Regulatory pressure sees quarter of firms planning NAV oversight

The UK asset management industry will be busy getting its house in order following the UK regulator’s recent asset management market study. Yet for some operational professionals, regulatory action from nearly four years ago is still reverberating.

A 2013 thematic review by the Financial Conduct Authority (FCA) put an emphasis on how asset managers monitored their outsourcing providers who carry out critical functions, such as corporate action processing or calculating net asset values (NAVs).

According to a recent Milestone Group survey covering 30 UK asset managers with £1 trillion (€1.2 trillion) in managed assets, 40% of the firms had enhanced their outsourcer oversight systems in the past 12 months and a further 40% planned to review their systems in the next year.

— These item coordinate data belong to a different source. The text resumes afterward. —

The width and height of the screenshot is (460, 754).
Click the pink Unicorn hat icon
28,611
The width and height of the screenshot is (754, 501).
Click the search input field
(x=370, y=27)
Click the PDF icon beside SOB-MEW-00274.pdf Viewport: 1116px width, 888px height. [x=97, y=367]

If this suggests a sudden urgency around oversight, then there are several drivers, according to Paul Roberts, a regional managing director at Milestone Group.

A wider international regulatory interest is one. “Regulators in virtually every jurisdiction are raising their level of focus on outsourcing oversight pretty consistently,” he said.

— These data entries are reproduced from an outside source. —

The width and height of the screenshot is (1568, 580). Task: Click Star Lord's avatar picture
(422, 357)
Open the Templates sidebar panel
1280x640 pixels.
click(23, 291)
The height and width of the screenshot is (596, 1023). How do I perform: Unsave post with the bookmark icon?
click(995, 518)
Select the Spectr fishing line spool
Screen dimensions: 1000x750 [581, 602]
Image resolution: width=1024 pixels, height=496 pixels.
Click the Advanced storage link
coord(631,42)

This was reflected in last year’s Central Bank of Ireland outsourcing review that found between 48% and 61% of fund administration activities were being carried out by service providers.

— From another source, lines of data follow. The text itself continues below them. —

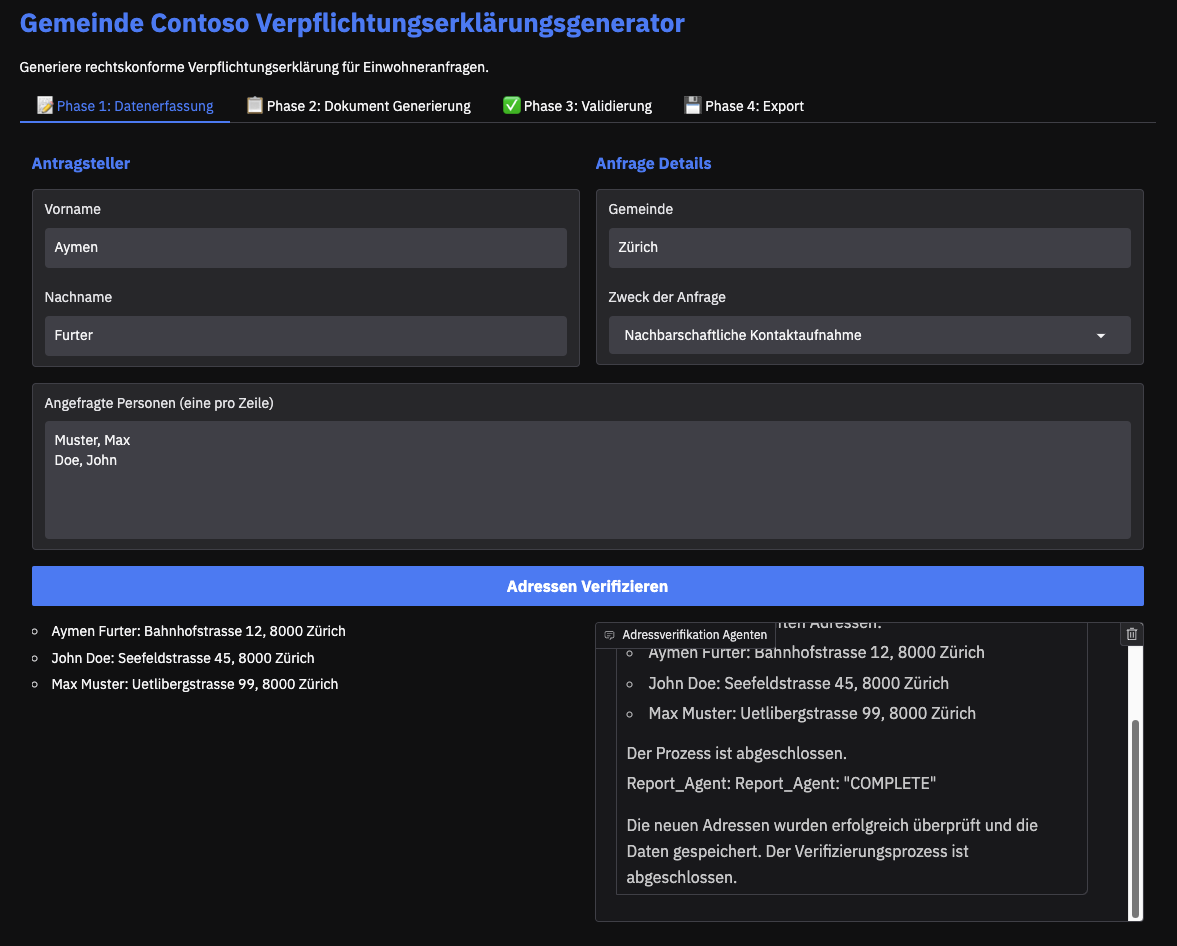Image resolution: width=1177 pixels, height=946 pixels.
Task: Switch to Phase 2: Dokument Generierung tab
Action: coord(359,106)
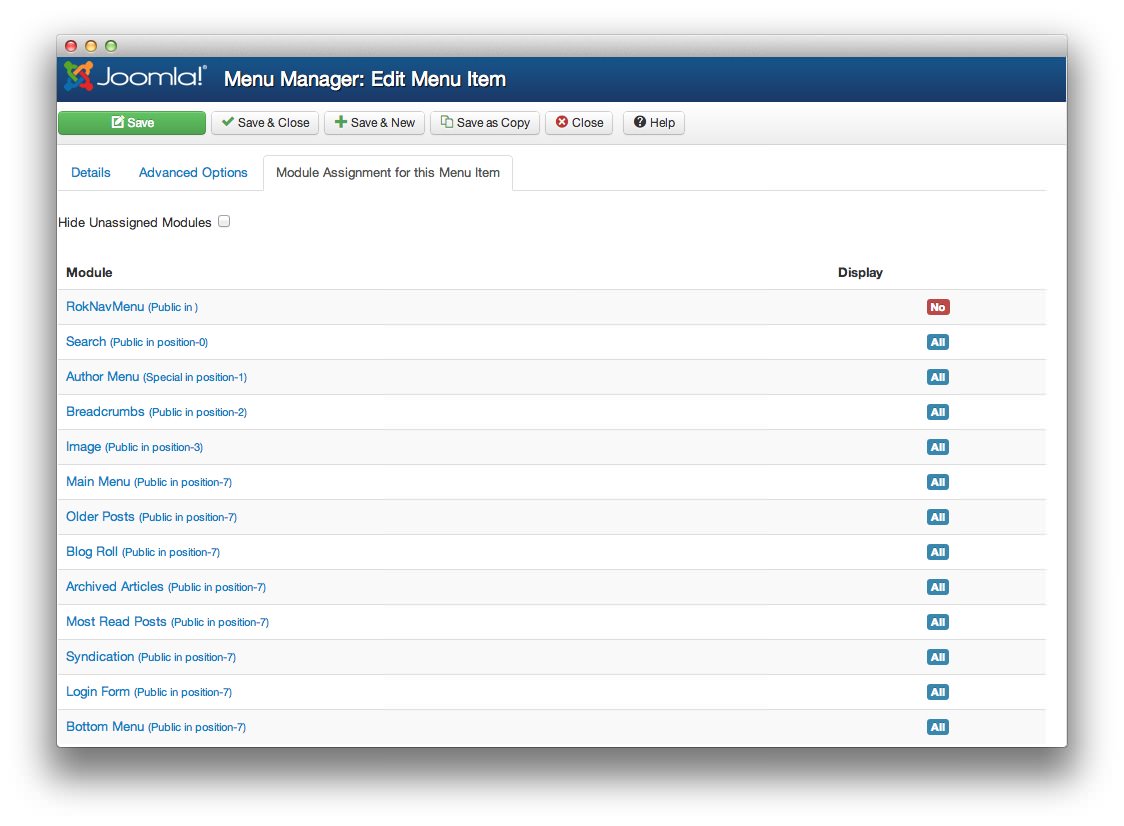The image size is (1124, 826).
Task: Switch to the Details tab
Action: click(x=90, y=172)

The Milestone research also found that when asset managers changed third-party administrators, merged with each other, or saw growth, these events also triggered outsourcer oversight reviews.

But the simple fact that technology vendors had responded to the oversight challenge with solutions, such as NAV checking, was another spur, Roberts said.

Milestone has won clients such as Schroders and Janus Henderson with its pControl Oversight Solution. Other firms offering oversight tech include vendor Fidessa and asset servicer State Street, to name a few.

Roberts said a key aim for technology solutions was the reduction of time spent by operations professionals on checking often extensive lists of NAV calculations caused by proliferating share classes in recent years.

“Firms would have to have an army of people to look at every fund and every share class. They are looking more and more for automation,” Roberts said, adding that automation had freed up operations staff to carry out other tasks, such as trend analysis and benchmarking.

The FCA originally found that asset managers with many funds on offer and who outsourced the daily NAV strike to service providers had, in some cases, as little as 30 minutes to feed price data to fund distributors after NAVs were produced, meaning some firms neglected to carry out checks.

The FCA was not happy – particularly as retail funds were most exposed to any errors.

 “It is not acceptable for firms to fail to retain the necessary in-house valuation expertise post outsourcing. In the absence of adequate oversight, valuation errors could occur and investors in the fund could miss out on returns they should have received,” the FCA said in its ‘Outsourcing in the asset management industry’ review findings.

Milestone found that 60% of firms it surveyed had found NAV issues since the review, but those with oversight functions had caught all of them.

Fairly typical problems for striking a NAV can include missing some form of income that is due to a fund; incorrect holding values for fund constituents caused by a missing trade; or large flows into or out of a fund.